PROBLEM TO SOLVE — Where does the word "computer" show up in the data? Please find each such line and copy it.

◇ ◇ ◇ ◇

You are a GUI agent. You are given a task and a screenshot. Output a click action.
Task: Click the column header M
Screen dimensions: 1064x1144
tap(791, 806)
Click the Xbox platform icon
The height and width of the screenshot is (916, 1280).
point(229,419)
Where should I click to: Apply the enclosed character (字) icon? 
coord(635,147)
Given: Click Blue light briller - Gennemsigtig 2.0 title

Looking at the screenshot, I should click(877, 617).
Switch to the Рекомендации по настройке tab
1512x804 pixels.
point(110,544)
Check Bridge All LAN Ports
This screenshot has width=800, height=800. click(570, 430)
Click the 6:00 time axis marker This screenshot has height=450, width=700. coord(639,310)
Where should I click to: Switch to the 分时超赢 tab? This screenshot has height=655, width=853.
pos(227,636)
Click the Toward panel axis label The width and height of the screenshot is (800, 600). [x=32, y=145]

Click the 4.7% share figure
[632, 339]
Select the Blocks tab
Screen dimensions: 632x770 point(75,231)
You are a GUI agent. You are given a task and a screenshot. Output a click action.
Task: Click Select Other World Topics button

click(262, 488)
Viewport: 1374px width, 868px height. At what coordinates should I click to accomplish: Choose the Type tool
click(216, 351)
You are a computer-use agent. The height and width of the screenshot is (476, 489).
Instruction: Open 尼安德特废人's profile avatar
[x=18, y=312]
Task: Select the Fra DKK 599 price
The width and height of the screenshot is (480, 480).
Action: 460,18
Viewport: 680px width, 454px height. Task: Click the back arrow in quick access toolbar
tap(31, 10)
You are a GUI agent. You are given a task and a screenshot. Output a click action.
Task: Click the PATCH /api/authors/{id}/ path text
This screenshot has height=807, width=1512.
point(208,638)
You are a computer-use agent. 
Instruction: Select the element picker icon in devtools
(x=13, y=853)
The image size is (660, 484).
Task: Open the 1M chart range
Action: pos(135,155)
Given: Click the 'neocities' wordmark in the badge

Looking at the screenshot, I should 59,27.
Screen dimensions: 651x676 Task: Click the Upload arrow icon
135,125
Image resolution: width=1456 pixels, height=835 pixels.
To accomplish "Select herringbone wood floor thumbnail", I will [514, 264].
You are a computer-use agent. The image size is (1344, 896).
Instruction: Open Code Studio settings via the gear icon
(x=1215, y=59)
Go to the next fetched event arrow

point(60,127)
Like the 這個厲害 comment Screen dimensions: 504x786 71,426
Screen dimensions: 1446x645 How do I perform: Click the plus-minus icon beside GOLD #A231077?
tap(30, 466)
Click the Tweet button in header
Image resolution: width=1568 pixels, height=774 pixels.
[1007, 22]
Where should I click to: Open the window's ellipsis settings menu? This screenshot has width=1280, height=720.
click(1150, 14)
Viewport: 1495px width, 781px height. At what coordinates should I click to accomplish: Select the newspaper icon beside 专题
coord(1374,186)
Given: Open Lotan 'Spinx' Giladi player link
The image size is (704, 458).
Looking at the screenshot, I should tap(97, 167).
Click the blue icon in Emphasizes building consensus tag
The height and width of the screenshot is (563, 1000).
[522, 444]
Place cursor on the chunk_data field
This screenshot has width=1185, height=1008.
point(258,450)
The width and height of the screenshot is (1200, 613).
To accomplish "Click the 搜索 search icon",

◇ ◇ ◇ ◇

RESPONSE AREA —
You are a computer-use agent. The height and width of the screenshot is (476, 489).
You are a computer-use agent. 
You are a computer-use agent. The image size is (1344, 896).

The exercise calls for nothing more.